At first, Fran is eager to kill Daisy and put this whole accidental murder thing to bed. But a call from a concerned Chief Pendleton tips her off to the fact that Gator Joe posted a TikTok of Fran crying that he recorded with his hidden camera glasses. And while Daisy has eaten that bit of evidence, if she’s killed, the glasses will be removed from her stomach, along with some very incriminating footage of Fran. For reasons of pure self-protection, she joins forces with Charlie, who has located a sleepy post-meal Daisy in the supply closet. The two hide the gator under a rolling buffet table, and get her into the back of Fran’s cruiser. Again, I have to wonder what the commenter who called the premiere episode “farcical” thinks about this turn of events. When the pair make it to the swampland where they’re going to release Daisy, Charlie finally clocks that her partner in crime is not on the level. Realizing that Fran has no intention of letting the gator go, Charlie intercepts her right as she’s poised to shoot Daisy. “I thought you were one of the good ones,” she tells the cop. This episode doesn’t go full ACAB, but it does poke some holes in the “one of the good ones” belief system.

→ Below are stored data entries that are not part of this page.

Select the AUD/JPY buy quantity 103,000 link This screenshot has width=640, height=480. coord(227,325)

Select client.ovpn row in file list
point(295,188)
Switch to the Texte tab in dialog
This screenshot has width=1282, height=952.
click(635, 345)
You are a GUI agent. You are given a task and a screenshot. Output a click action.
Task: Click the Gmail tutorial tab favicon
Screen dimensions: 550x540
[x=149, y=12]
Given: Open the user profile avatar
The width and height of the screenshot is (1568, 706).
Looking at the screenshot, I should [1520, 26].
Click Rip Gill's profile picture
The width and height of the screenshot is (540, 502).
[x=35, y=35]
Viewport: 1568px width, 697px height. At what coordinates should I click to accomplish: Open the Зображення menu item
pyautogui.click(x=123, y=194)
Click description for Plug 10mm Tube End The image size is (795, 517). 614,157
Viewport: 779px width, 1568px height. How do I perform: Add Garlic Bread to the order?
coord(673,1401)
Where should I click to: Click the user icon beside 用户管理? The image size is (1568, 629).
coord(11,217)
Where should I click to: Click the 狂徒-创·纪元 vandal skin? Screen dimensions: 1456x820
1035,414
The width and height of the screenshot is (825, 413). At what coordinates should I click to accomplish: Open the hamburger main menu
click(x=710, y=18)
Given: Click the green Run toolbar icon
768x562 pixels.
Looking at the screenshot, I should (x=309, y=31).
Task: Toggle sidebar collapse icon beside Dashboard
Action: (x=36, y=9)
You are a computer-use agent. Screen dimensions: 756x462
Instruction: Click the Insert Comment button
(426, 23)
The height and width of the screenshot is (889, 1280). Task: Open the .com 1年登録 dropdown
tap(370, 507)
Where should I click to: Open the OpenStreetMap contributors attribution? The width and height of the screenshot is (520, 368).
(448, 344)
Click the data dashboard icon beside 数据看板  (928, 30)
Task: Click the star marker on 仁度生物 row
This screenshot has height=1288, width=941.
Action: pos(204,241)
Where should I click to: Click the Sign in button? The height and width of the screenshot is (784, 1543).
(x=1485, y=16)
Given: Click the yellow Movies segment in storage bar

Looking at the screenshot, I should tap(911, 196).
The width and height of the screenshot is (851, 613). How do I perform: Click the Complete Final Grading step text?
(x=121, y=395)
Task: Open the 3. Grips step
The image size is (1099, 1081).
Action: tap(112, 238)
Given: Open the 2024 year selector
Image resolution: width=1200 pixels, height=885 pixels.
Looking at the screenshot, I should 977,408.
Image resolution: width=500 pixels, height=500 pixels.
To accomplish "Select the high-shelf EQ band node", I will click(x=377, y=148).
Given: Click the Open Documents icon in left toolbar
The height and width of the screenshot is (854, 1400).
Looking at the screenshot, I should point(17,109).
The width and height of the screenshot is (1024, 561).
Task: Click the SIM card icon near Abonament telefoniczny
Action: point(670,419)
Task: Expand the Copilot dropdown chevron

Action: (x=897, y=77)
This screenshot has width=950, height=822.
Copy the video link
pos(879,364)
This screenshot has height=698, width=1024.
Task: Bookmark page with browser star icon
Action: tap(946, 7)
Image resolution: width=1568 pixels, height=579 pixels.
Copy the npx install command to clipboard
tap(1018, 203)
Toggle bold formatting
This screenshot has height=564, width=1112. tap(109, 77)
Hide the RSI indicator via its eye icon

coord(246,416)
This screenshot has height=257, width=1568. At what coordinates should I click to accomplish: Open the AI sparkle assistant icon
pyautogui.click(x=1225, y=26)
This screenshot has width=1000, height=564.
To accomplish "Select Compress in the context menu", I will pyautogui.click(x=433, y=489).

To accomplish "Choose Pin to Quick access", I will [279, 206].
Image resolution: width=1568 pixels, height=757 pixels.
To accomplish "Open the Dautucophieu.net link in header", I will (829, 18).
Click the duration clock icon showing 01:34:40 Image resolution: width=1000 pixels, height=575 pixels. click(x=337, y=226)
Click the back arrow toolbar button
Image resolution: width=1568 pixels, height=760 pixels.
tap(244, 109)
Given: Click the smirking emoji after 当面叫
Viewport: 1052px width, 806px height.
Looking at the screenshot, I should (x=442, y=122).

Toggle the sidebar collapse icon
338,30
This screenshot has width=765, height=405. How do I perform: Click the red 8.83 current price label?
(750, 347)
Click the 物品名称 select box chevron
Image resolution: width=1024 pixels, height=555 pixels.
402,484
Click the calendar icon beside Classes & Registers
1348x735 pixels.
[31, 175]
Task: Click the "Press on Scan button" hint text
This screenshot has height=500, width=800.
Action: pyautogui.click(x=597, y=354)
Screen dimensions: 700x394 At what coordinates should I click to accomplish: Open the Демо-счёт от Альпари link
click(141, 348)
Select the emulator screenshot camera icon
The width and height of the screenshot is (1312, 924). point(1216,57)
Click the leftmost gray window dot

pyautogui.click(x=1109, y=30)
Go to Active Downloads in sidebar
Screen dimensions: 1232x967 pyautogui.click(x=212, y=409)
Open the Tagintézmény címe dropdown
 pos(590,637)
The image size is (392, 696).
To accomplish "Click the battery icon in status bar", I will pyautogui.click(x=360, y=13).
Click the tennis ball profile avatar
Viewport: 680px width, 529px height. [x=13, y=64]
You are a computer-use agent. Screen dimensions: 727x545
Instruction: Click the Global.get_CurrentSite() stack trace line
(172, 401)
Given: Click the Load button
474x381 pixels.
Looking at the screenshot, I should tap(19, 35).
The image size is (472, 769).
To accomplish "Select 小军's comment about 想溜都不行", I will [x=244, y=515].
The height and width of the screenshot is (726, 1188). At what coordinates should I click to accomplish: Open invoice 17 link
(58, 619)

Charlie is able to unravel the truth of what happened to Gator Joe remarkably quickly. In a moment of necessary self-awareness, she notes how truly bizarre the whole thing is: “I’m saying that in a rational tone of voice, but it is empirically insane.” We then reach this installment’s silliest turn as Fran looks into Daisy’s eyes, has her own cosmic connection, and decides to confess everything. It may be a commentary on the way cops protect their own that Chief Pendleton refuses to let Fran come clean and resign, even after she tells him the whole story, which is “the most Florida Man shit of all time.” He wants her to keep doing law enforcement, because she’s — you guessed it — “one of the good ones.” Thankfully, Fran has had enough and decides to make amends by serving her community in another way: working at the gator sanctuary. As for Charlie, she’s ready for her next adventure. “I’m figuring out how to finally start enjoying this journey,” she tells her CB radio friend Good Buddy. Then she avoids a run-in with a fast-approaching Daisy, who has, as promised, developed a taste for human blood. It’s a fitting end to an episode that should really have reined it in.

Just One More Thing

• Good Buddy is played by Steve Buscemi, whom we only hear, similar to how Rhea Perlman’s distinctive voice was all we got of Beatrix Hasp until she showed up in the flesh. I like the idea of Charlie having a distant confidante, and hope Good Buddy sticks around.

• I was hard on this episode, but there were a lot of fun details, particularly at the FlopaCopas. As one of the few remaining people who remembers A&E’s The Glades, I loved Matt Passmore cameoing as himself.

• Other great FlopaCopas jokes: the cop groupies that Chief Pendleton calls “pig porkers,” and the hors d’oeuvres served with the question, “Can I feed you your Miranda Bites?”

• As another nod to cops refusing to hold each other accountable, the announcement of the award for Best Internal Affairs Investigation gets boos. There is a sharpness under the surface here that’s more interesting to me than the Florida Man shenanigans.

• We never really get to see Charlie in a romantic context, so I was delighted by her attempted flirtation with Hutch. “We’ll be in your ear the whole time,” he tells her. “Oh, well, be careful, it’s a little waxy in there,” she says, sticking her tongue out. She is really bad at this!

• Shoutout to director Lucky McKee, who does what he can here, but who had better material to work with last season when he helmed “Time of the Monkey.” If you haven’t seen the 2002 cult horror film May, which McKee wrote and directed, get on that.

 A meth-addled alligator drags this series into “too goofy” territory.